Kagan joins the high court
Elena Kagan became the fourth woman ever to take a seat on the U.S. Supreme Court, after winning Senate confirmation largely along party lines.
Elena Kagan last week became the fourth woman ever to take a seat on the U.S. Supreme Court, after winning Senate confirmation on a 63–37 vote largely along party lines. All but five Republicans opposed Kagan as unfit for the court, arguing that she was a liberal ideologue who lacked any judicial experience. The first female dean of Harvard Law School, the 50-year-old New Yorker most recently served as U.S. solicitor general.
Kagan, who replaces liberal justice John Paul Stevens, is not expected to alter the court’s ideological mix of five conservatives and four liberals.
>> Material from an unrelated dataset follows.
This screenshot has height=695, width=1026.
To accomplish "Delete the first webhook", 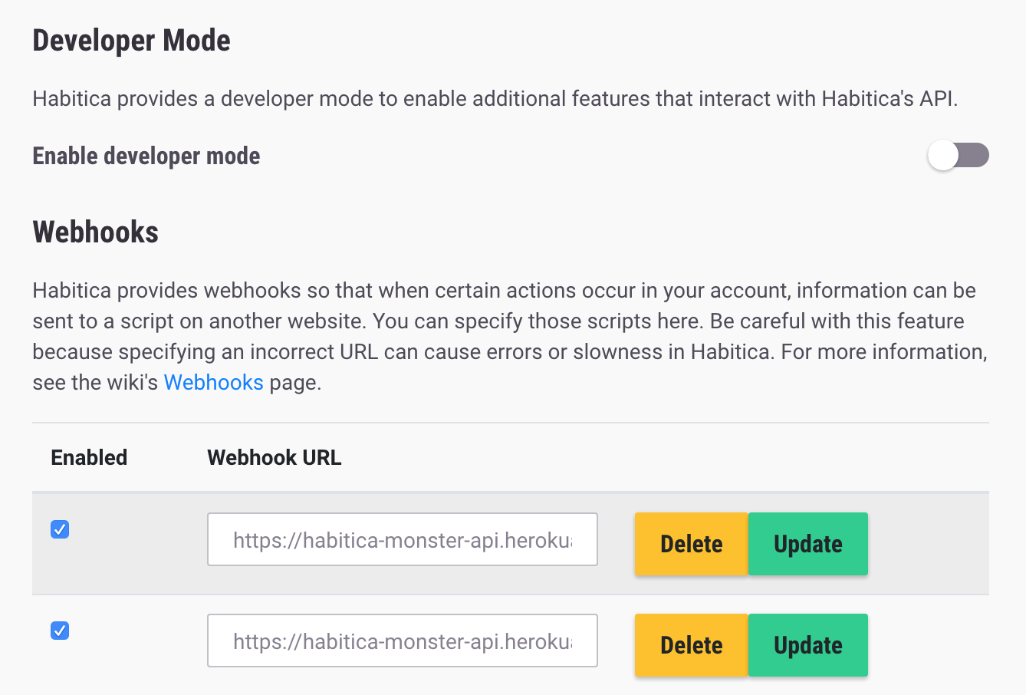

But for the first time in history, the Supreme Court includes no Protestants; it now consists of six Catholics and three Jews, including Kagan.
With Kagan joining Justices Ruth Bader Ginsburg and Sonia Sotomayor, fully one-third of the high court is female, said the Louisville Courier-Journal in an editorial. This is “pretty remarkable—considering that the nation went for more than 200 years without a woman even being nominated.” No one expects these highly accomplished women “to fall into a gender slipstream,” but their experience as women will undoubtedly inform their opinions, and that’s “a good thing.”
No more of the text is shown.